Bagi mahasiswa jurusan Sastra Prancis Fakultas Ilmu Pengetahuan Budaya Universitas Indonesia (UI) Alma Nanda Kayana buku tetap dijadikannya sebagai referensi dalam mengerjakan berbagai tugasnya.
Oleh
RIANA A IBRAHIM, BUDI SUWARNA
·4 menit baca
Era digital berangsur-angsur mengubah cara mahasiswa berkuliah. Jika mahasiswa di era ”analog” mengandalkan buku sebagai materi perkuliahan, kini banyak mahasiswa mengandalkan materi perkuliahan dalam bentuk Power Point, fotokopi ringkasan buku, atau ulasan artikel jurnal yang bertebaran di internet.
Dayat, mahasiswa sebuah perguruan tinggi swasta terkenal di selatan Jakarta, sudah hampir enam tahun kuliah. Selama itu, ia mengaku hanya mengoleksi tidak lebih dari 20-an buku fisik dan puluhan artikel jurnal elektronik atau buku elektronik di kamar indekosnya. Itu pun bukan buku referensi kuliah, tetapi buku-buku berisi motivasi.

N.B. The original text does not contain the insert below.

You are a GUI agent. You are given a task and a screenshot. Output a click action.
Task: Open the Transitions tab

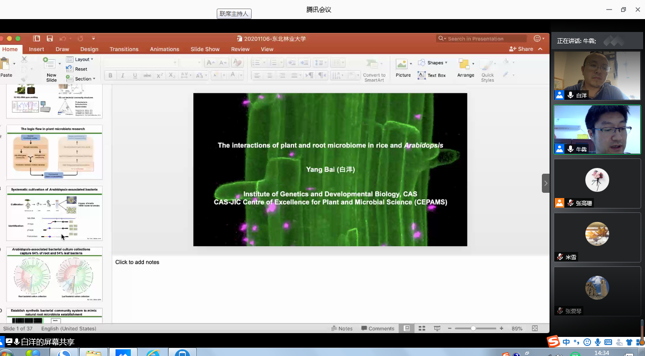click(124, 49)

Ia merasa tidak memerlukan buku referensi perkuliahan karena dosen-dosennya telah menyediakan fotokopi ringkasan buku atau poin-poin perkuliahan dalam bentuk Power Point (PPT) yang dibagikan kepada mahasiswa.
Materi kuliah dalam bentuk PPT atau fotokopian ringkasan buku, lanjut Dayat, lebih disukai mahasiswa karena sifatnya instan. ”Saya, kan, kuliah ilmu yang praktis. Jadi, bahan seperti PPT sudah cukup memadai,” ujar Dayat, Selasa (6/12/2022), di sebuah kedai kopi di Tangerang Selatan, Banten.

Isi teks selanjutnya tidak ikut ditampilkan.